Stored data entries:
================================

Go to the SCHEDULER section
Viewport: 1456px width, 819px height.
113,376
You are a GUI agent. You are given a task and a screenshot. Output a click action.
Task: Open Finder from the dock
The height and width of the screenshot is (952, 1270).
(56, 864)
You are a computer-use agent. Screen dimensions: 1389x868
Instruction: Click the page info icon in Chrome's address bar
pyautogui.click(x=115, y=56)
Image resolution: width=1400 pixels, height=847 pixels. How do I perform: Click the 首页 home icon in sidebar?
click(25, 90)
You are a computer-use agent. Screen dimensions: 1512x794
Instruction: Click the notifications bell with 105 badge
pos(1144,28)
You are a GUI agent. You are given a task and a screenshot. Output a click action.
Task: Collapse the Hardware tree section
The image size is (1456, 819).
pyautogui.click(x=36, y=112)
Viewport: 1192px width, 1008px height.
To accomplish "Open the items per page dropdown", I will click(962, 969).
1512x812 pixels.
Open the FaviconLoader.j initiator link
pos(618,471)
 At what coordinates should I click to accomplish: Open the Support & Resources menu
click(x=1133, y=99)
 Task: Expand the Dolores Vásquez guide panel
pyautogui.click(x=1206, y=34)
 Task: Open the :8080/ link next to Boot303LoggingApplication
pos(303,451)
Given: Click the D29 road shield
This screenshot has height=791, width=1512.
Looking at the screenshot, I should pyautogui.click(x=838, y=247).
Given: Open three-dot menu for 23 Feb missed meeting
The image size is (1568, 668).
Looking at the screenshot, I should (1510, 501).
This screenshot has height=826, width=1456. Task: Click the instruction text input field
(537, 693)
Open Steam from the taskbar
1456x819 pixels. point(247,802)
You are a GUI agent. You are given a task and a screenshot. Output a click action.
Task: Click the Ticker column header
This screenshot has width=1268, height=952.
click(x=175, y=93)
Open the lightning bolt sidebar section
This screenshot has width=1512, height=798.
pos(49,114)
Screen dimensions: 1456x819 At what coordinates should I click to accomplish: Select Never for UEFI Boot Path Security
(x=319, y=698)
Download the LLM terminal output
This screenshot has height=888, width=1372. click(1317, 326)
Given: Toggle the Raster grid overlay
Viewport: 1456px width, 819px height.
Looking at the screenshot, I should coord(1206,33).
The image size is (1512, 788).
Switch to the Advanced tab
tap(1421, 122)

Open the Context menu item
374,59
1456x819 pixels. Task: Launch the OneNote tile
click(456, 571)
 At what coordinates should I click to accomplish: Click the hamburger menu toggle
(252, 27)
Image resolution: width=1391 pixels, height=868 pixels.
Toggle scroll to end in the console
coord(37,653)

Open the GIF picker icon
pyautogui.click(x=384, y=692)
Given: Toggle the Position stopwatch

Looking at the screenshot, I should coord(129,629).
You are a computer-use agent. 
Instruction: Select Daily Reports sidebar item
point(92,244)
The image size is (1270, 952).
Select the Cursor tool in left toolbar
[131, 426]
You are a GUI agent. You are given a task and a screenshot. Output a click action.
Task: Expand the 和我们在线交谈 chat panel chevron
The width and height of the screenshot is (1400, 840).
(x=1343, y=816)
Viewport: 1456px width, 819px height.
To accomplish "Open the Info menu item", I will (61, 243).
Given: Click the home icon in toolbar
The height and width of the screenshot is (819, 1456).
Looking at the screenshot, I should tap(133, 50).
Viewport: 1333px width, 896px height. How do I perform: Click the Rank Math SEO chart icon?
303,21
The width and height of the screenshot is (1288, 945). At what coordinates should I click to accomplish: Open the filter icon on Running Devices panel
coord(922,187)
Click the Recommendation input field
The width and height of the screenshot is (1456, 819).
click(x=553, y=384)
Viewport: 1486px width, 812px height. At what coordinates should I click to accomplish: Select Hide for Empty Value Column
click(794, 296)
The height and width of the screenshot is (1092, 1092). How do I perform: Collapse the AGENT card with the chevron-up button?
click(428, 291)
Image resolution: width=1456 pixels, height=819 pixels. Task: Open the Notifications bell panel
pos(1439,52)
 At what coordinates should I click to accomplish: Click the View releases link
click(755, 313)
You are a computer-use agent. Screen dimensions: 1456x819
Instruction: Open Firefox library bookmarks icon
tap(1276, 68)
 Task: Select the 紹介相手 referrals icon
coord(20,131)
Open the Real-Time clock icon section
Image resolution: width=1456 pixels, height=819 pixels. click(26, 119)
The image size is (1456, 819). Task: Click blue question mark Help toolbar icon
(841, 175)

================================

◆ **WHAT IS REQUIRED**
Transcribe all the entries, keeping each one exactly as it is.

◆ **TASK SOLUTION**
Go to the SCHEDULER section
Viewport: 1456px width, 819px height.
113,376
You are a GUI agent. You are given a task and a screenshot. Output a click action.
Task: Open Finder from the dock
The height and width of the screenshot is (952, 1270).
(56, 864)
You are a computer-use agent. Screen dimensions: 1389x868
Instruction: Click the page info icon in Chrome's address bar
pyautogui.click(x=115, y=56)
Image resolution: width=1400 pixels, height=847 pixels. How do I perform: Click the 首页 home icon in sidebar?
click(25, 90)
You are a computer-use agent. Screen dimensions: 1512x794
Instruction: Click the notifications bell with 105 badge
pos(1144,28)
You are a GUI agent. You are given a task and a screenshot. Output a click action.
Task: Collapse the Hardware tree section
The image size is (1456, 819).
pyautogui.click(x=36, y=112)
Viewport: 1192px width, 1008px height.
To accomplish "Open the items per page dropdown", I will click(962, 969).
1512x812 pixels.
Open the FaviconLoader.j initiator link
pos(618,471)
 At what coordinates should I click to accomplish: Open the Support & Resources menu
click(x=1133, y=99)
 Task: Expand the Dolores Vásquez guide panel
pyautogui.click(x=1206, y=34)
 Task: Open the :8080/ link next to Boot303LoggingApplication
pos(303,451)
Given: Click the D29 road shield
This screenshot has height=791, width=1512.
Looking at the screenshot, I should pyautogui.click(x=838, y=247).
Given: Open three-dot menu for 23 Feb missed meeting
The image size is (1568, 668).
Looking at the screenshot, I should (1510, 501).
This screenshot has height=826, width=1456. Task: Click the instruction text input field
(537, 693)
Open Steam from the taskbar
1456x819 pixels. point(247,802)
You are a GUI agent. You are given a task and a screenshot. Output a click action.
Task: Click the Ticker column header
This screenshot has width=1268, height=952.
click(x=175, y=93)
Open the lightning bolt sidebar section
This screenshot has width=1512, height=798.
pos(49,114)
Screen dimensions: 1456x819 At what coordinates should I click to accomplish: Select Never for UEFI Boot Path Security
(x=319, y=698)
Download the LLM terminal output
This screenshot has height=888, width=1372. click(1317, 326)
Given: Toggle the Raster grid overlay
Viewport: 1456px width, 819px height.
Looking at the screenshot, I should coord(1206,33).
The image size is (1512, 788).
Switch to the Advanced tab
tap(1421, 122)

Open the Context menu item
374,59
1456x819 pixels. Task: Launch the OneNote tile
click(456, 571)
 At what coordinates should I click to accomplish: Click the hamburger menu toggle
(252, 27)
Image resolution: width=1391 pixels, height=868 pixels.
Toggle scroll to end in the console
coord(37,653)

Open the GIF picker icon
pyautogui.click(x=384, y=692)
Given: Toggle the Position stopwatch

Looking at the screenshot, I should coord(129,629).
You are a computer-use agent. 
Instruction: Select Daily Reports sidebar item
point(92,244)
The image size is (1270, 952).
Select the Cursor tool in left toolbar
[131, 426]
You are a GUI agent. You are given a task and a screenshot. Output a click action.
Task: Expand the 和我们在线交谈 chat panel chevron
The width and height of the screenshot is (1400, 840).
(x=1343, y=816)
Viewport: 1456px width, 819px height.
To accomplish "Open the Info menu item", I will (61, 243).
Given: Click the home icon in toolbar
The height and width of the screenshot is (819, 1456).
Looking at the screenshot, I should tap(133, 50).
Viewport: 1333px width, 896px height. How do I perform: Click the Rank Math SEO chart icon?
303,21
The width and height of the screenshot is (1288, 945). At what coordinates should I click to accomplish: Open the filter icon on Running Devices panel
coord(922,187)
Click the Recommendation input field
The width and height of the screenshot is (1456, 819).
click(x=553, y=384)
Viewport: 1486px width, 812px height. At what coordinates should I click to accomplish: Select Hide for Empty Value Column
click(794, 296)
The height and width of the screenshot is (1092, 1092). How do I perform: Collapse the AGENT card with the chevron-up button?
click(428, 291)
Image resolution: width=1456 pixels, height=819 pixels. Task: Open the Notifications bell panel
pos(1439,52)
 At what coordinates should I click to accomplish: Click the View releases link
click(755, 313)
You are a computer-use agent. Screen dimensions: 1456x819
Instruction: Open Firefox library bookmarks icon
tap(1276, 68)
 Task: Select the 紹介相手 referrals icon
coord(20,131)
Open the Real-Time clock icon section
Image resolution: width=1456 pixels, height=819 pixels. click(26, 119)
The image size is (1456, 819). Task: Click blue question mark Help toolbar icon
(841, 175)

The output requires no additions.